Kimse suçu ispat edilmeden suçlu ilan edilemez.
Bu realiteyi hiç unutmadan konuya devam edelim.
Bazı doktorlar kısacık bir süre içerisinde binlerce reçete yazıyor.
Bazı eczacılar doktorun görmediği hastalara ilaç dağıtıyor ya da bu ilaçları sağa sola atıyor çöplüklerden çıkıyor.
Devlet milyonlarca lira zarara uğratılıyor.
Salak değiliz, kimse kusura bakmasın!
Kimin hangi eczacının hangi doktorun bu suçu işlediği değil mesele... Mesele hırsızlık!
Ortada ciddi bir kamu malı hırsızlığı var.
Yani senin benim tüyü bitmemiş yetimin hakkı kötü niyetli bazı insanların kursağına giriyor.
Bu sırada özellikle sosyal medyada sevilen sayılan hekimlere eczacılara methiyeler diziliyor.
Şöyle iyi insan böyle iyi insan…
Yok şu eczacı şu ilacı bulduydu da tansiyonumu ölçtüydü de…
Lütfen kendinize gelin.
Bırakın hukukçular işini yapsın.
Ortada büyük bir rezillik var, skandal var.
Romantizm zamanı değil.
Adalet zamanı!
Kıbrıs Türk Devleti’nin ilanı!
Kuzey Kıbrıs Türk Cumhuriyeti ismi federasyon hayalinden vazgeçilmesi ve tek devlet politikası kararı sonrası değiştirilmek isteniyor.
‘Kuzey’ ifadesi bir bütünün Kuzeyi algısı yaratıyor.
Artık bir bütün yok!
İki ayrı devlet var ve bunun üzerinden yola devam edilecek.
Peki biz bu ifadeyi yüksek il kez yüksek sesle ve sık sık kimden duyuyoruz.
Anavatan yetkililerinden!
Lütfen müsaade edin.

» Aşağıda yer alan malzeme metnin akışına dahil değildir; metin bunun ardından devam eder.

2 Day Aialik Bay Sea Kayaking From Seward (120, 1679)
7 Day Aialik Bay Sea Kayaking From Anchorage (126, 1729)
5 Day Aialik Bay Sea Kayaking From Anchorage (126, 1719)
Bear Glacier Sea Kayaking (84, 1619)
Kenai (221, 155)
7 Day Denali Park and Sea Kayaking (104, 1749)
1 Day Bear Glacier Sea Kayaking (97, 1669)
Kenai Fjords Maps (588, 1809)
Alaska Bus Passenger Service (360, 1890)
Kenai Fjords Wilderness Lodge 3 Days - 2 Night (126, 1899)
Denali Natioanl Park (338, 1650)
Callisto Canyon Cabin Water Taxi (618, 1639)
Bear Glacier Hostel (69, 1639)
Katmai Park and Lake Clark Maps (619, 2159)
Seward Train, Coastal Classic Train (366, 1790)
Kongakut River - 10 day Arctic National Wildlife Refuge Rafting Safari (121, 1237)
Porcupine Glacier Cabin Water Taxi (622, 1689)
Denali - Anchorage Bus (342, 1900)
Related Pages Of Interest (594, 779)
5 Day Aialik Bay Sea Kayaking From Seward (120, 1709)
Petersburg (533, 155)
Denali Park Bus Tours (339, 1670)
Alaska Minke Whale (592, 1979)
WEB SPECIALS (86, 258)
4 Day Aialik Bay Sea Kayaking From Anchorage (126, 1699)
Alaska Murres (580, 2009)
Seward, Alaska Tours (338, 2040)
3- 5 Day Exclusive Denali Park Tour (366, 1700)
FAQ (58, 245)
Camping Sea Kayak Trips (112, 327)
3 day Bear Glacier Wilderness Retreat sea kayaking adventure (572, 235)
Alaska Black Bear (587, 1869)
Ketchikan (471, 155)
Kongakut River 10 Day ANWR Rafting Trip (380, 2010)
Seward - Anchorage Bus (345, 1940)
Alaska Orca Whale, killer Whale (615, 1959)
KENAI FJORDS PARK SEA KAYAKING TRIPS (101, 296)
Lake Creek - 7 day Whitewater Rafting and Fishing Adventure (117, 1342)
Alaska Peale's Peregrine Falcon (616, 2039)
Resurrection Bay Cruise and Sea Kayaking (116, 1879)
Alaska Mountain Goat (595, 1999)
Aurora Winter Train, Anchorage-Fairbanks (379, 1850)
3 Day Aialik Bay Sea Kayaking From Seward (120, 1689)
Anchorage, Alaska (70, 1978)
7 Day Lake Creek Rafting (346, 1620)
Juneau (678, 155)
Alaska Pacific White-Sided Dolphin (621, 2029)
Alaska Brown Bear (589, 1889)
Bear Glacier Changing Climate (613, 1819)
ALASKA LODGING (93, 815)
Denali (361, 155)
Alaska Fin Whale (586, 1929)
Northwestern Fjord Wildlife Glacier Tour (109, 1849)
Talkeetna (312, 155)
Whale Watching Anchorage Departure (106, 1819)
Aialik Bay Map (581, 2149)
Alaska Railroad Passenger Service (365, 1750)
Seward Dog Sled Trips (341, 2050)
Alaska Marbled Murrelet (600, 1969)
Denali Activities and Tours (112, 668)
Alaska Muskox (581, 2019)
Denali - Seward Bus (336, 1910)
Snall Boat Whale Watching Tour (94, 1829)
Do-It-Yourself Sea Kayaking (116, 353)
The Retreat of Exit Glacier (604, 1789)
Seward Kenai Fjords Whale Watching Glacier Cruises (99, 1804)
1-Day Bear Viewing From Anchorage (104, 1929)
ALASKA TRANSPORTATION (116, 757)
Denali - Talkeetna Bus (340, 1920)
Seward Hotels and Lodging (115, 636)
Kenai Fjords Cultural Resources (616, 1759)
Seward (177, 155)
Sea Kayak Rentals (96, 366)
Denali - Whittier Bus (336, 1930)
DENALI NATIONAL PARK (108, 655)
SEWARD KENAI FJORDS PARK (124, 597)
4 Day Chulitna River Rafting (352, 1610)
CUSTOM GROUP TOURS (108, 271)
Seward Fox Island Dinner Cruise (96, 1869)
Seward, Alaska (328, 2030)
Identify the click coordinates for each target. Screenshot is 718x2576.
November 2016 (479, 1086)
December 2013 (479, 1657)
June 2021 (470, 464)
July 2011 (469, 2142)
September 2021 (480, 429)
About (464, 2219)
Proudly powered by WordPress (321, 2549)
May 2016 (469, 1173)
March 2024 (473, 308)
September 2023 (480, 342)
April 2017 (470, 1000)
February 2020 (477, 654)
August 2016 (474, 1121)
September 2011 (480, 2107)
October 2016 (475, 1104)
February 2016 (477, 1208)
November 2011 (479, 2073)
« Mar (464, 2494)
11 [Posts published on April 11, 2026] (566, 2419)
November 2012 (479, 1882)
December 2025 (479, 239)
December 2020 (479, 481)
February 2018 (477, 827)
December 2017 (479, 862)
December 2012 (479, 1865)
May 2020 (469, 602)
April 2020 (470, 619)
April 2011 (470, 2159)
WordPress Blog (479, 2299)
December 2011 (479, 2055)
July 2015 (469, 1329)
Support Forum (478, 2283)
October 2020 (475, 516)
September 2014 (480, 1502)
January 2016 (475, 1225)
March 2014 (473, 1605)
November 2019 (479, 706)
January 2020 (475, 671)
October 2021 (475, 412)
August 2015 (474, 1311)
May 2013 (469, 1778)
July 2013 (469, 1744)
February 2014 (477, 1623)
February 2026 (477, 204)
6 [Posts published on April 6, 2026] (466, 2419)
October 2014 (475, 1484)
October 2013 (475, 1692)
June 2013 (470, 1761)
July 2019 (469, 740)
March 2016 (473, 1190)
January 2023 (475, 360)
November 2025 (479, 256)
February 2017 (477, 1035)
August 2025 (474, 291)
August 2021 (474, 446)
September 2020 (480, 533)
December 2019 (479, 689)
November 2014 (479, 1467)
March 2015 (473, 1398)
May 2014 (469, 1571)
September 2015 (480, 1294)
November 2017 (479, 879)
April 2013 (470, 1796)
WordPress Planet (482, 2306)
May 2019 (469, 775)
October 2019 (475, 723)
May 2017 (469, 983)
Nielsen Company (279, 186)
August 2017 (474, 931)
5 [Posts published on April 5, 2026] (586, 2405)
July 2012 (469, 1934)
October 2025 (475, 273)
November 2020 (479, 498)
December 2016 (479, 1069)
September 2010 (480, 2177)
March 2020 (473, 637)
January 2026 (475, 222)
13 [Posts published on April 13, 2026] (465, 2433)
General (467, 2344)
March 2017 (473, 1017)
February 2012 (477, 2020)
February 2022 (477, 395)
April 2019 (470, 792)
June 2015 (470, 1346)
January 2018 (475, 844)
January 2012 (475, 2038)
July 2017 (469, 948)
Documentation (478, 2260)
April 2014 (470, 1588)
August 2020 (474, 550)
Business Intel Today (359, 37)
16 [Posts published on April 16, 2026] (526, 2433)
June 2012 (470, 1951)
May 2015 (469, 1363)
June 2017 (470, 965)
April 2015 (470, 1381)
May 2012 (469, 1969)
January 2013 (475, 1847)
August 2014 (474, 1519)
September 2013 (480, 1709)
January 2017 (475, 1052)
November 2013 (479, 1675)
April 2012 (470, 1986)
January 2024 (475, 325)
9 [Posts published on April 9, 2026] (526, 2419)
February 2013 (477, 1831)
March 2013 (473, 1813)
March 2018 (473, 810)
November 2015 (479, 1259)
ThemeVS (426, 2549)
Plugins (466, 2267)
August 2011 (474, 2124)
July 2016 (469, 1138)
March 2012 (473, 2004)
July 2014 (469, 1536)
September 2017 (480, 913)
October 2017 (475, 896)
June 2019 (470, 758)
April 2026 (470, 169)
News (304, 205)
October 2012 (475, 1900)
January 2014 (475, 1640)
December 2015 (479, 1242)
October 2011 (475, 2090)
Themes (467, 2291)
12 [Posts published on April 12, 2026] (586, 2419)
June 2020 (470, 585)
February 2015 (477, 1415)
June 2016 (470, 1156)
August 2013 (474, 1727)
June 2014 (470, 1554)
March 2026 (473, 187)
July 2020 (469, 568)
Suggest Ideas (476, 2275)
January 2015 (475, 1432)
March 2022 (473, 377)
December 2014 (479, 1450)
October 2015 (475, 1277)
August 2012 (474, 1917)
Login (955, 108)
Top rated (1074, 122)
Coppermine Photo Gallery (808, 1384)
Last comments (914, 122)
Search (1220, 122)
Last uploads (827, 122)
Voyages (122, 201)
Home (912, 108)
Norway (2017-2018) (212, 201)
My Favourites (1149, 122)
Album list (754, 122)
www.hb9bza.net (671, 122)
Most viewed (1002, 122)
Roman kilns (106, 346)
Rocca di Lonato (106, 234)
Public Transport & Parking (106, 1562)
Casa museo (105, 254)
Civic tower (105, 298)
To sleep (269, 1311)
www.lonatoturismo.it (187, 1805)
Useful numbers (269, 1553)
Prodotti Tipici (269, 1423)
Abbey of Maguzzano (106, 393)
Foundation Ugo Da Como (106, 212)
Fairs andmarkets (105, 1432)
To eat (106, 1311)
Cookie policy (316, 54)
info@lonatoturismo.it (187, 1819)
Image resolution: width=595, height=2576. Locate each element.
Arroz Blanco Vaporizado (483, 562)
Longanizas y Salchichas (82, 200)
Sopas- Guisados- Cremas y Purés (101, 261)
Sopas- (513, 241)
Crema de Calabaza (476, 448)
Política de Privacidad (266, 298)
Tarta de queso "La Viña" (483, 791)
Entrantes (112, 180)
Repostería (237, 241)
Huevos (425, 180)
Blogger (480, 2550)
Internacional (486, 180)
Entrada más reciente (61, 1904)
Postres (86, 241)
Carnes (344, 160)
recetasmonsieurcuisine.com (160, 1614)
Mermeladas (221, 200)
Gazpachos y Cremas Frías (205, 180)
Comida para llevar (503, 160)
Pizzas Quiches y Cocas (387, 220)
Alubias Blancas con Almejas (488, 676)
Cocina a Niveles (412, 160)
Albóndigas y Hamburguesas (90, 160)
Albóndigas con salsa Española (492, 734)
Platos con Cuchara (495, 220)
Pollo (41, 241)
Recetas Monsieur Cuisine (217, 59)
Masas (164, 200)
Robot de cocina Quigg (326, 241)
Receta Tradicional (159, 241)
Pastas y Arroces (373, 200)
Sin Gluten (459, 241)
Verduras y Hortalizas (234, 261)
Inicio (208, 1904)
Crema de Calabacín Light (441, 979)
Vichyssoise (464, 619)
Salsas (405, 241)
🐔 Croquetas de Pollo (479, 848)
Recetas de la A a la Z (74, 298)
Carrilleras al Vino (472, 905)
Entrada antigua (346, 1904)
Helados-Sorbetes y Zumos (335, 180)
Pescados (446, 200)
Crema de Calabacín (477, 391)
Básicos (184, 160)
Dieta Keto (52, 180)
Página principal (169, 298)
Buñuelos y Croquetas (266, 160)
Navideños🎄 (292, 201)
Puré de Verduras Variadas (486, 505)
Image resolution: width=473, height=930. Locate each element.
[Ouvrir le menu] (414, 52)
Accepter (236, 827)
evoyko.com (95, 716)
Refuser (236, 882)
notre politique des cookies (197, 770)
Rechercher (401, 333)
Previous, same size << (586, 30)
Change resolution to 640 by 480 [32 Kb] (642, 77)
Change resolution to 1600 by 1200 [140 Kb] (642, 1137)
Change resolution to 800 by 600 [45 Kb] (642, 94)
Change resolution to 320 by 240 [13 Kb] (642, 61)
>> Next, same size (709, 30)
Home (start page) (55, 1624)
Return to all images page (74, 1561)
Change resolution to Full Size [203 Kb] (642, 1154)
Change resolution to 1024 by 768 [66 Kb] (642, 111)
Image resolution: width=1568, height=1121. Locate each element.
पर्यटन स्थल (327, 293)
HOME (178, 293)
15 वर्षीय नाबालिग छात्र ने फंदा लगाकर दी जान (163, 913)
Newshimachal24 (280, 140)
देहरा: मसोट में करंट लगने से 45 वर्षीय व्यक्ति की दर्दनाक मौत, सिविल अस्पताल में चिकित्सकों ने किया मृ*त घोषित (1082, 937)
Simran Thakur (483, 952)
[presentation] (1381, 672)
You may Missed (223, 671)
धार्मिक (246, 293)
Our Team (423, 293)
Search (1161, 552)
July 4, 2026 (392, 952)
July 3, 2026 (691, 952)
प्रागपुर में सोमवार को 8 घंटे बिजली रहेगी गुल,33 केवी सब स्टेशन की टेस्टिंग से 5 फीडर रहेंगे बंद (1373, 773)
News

Fikren farklı görüşlerde olmayabiliriz ama bunun bir usulü vardır.
KKTC makamları bunu dile getirir, kamuoyu oluşturulur bu tez masaya yatırılır, Türkiye de destek verir.
Doğrusu budur gibi geliyor insana.
Burası bir devlet madem bu ülkenin insanları ilk konuşmalı.
Şirket ismi mi bu Kuzey Kıbrıs Türk Cumhuriyeti!
Açlık sınırında devlet ismi tartışması!
Kıbrıs Türk Amme Memurları Sendikası, dört kişilik bir aile için eylül ayı itibariyle açlık sınırı 17 bin 074 TL olarak hesapladı.
Bu rakama baktığımızda bir abartı görüyor muyuz?
Maalesef görmediğimiz gibi az bile!
17 Bin lira ila 4 kişilik bir aile KKTC’de yaşayamaz…
Yaşar da işte, ne yaşar ne yaşamaz!
Ekonomik sıkıntılar derinleşiyor.
Ülkede yaşayanların büyük çoğunluğu çok zor geçiniyor.
Yollarımız, aydınlatmalarımız, okullarımız, hastanelerimiz dökülüyor.
Kronik işsizlik başlamış, gençler umutsuz ve çaresiz.
Nereyi tutsak elimizde kalıyor.
Şimdi devletin adını İsviçre koysanız fayda etmez beyler…
İnanın kimsenin umurunda değil şimdi devletin ismi.
Herkes o devletin içeriğinde…
Eğer bir devlet olacaksak önce bir kapımızın önünü süpürelim.
Başımız bir dik dursun!
Ekonomik sıkıntılar tabi ki bizi devletimizden milli davamızdan soğutmasın ama açlık sınırı altında yaşamak da yenilir yutulur şey değil.